Buba knelt down and folded her hands in prayer. She ended with the
Ave Maria,
“Pray for us sinners now and in the hour of our death.” Then she began talking again.
“The strange thing I wanted to tell you happened the morning after I arrived. I told my uncle about the manifesto of the Democratic Front for National Salvation, which had scheduled a press
conference for that afternoon in the old Royal Palace. When I mentioned the name Stefan Stephanescu, Dimi jumped up from his bed and cried, ‘Dear God in heaven, please do a Black a favor just
this once and bring him down!’ Isn’t that strange?”

“Yes, it is,” I said. “It means Dimitru must have known Stephanescu, but how?”

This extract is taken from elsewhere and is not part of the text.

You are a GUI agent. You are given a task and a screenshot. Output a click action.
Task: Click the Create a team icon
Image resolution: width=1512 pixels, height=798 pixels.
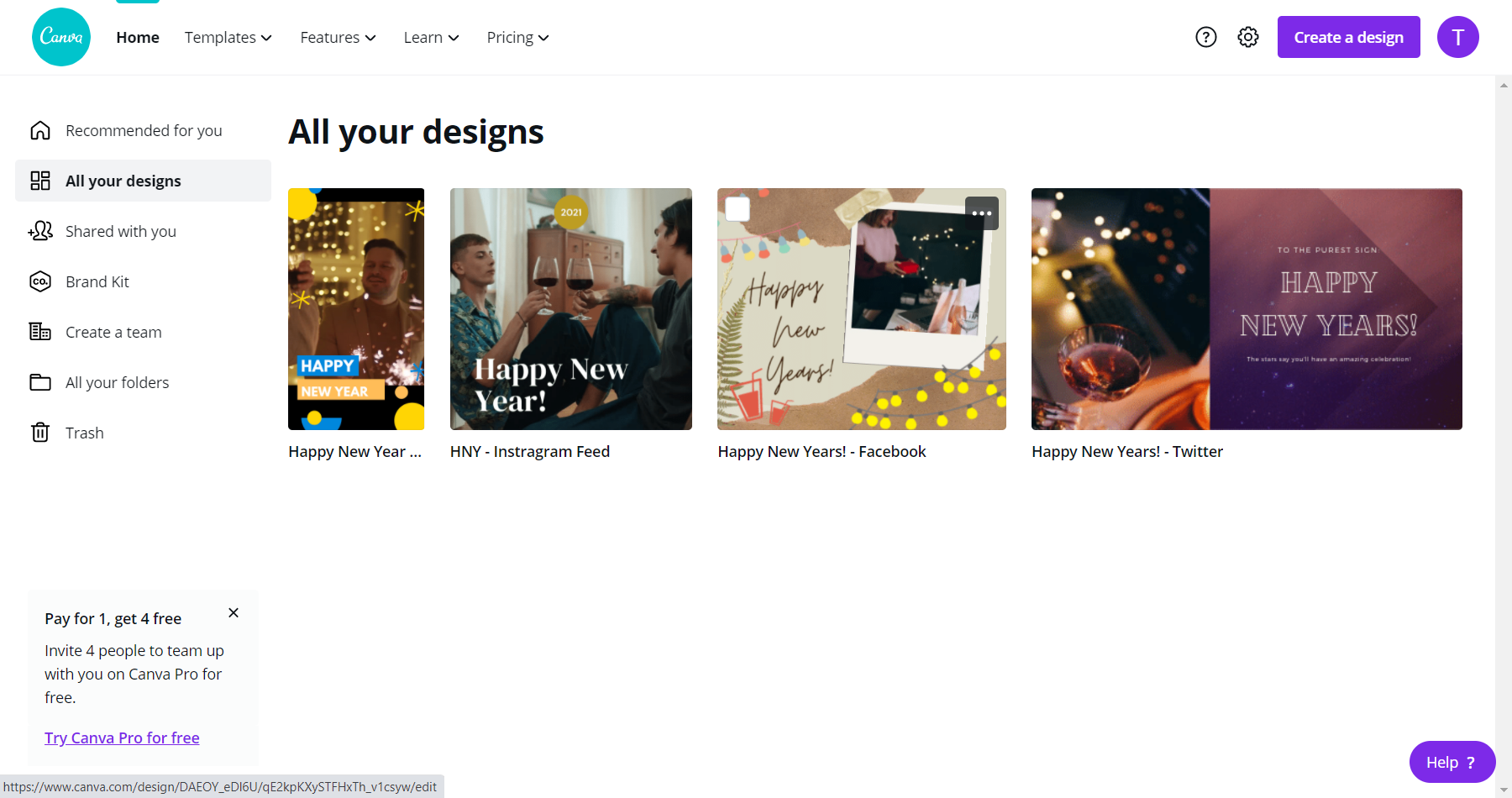click(x=40, y=332)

“That’s why I attended the press conference in the city. I had to see what kind of man he was. And I’ll tell you, when you look at him, he seems friendly, even charming, and
when he smiles he wins everyone’s sympathy. But when you listen to him with your eyes closed, it makes you shiver. He’s addressing you but he’s not thinking of you. He’s
hollow. He fills people up with a bunch of words and sucks them dry at the same time. That evening, I asked Uncle Dimi if he thought Stephanescu was evil.”

“And what did he say?”

“Something else I didn’t really understand. Dimi said that was beyond his ability to decide and was a matter between Stephanescu and the Lord God at the Last Judgment. All he knew
was that the man carried a demon within, a demon who would kill anyone who interfered with his progress. But then my uncle said something else: he gave me a warning. He forbade me to undertake
anything against Stephanescu, much less try to fight him. He was cunning, he said, the most dangerous enemy you could imagine. Then Dimi prayed. Your aunt told me that the last time he had done
that was when they were still traveling around in the wagon searching for your lost grandfather. Dimi prayed for a long time. He was speaking in a strange tongue that sometimes sounded like
Italian: ‘Papa Baptiste, Papa Baptiste,’ was all I could understand. My uncle was appealing to the soul of the murdered pastor. When he was done, he lay down and went to sleep. When he
woke up again, he told me there was only one chance to overcome the doctor.”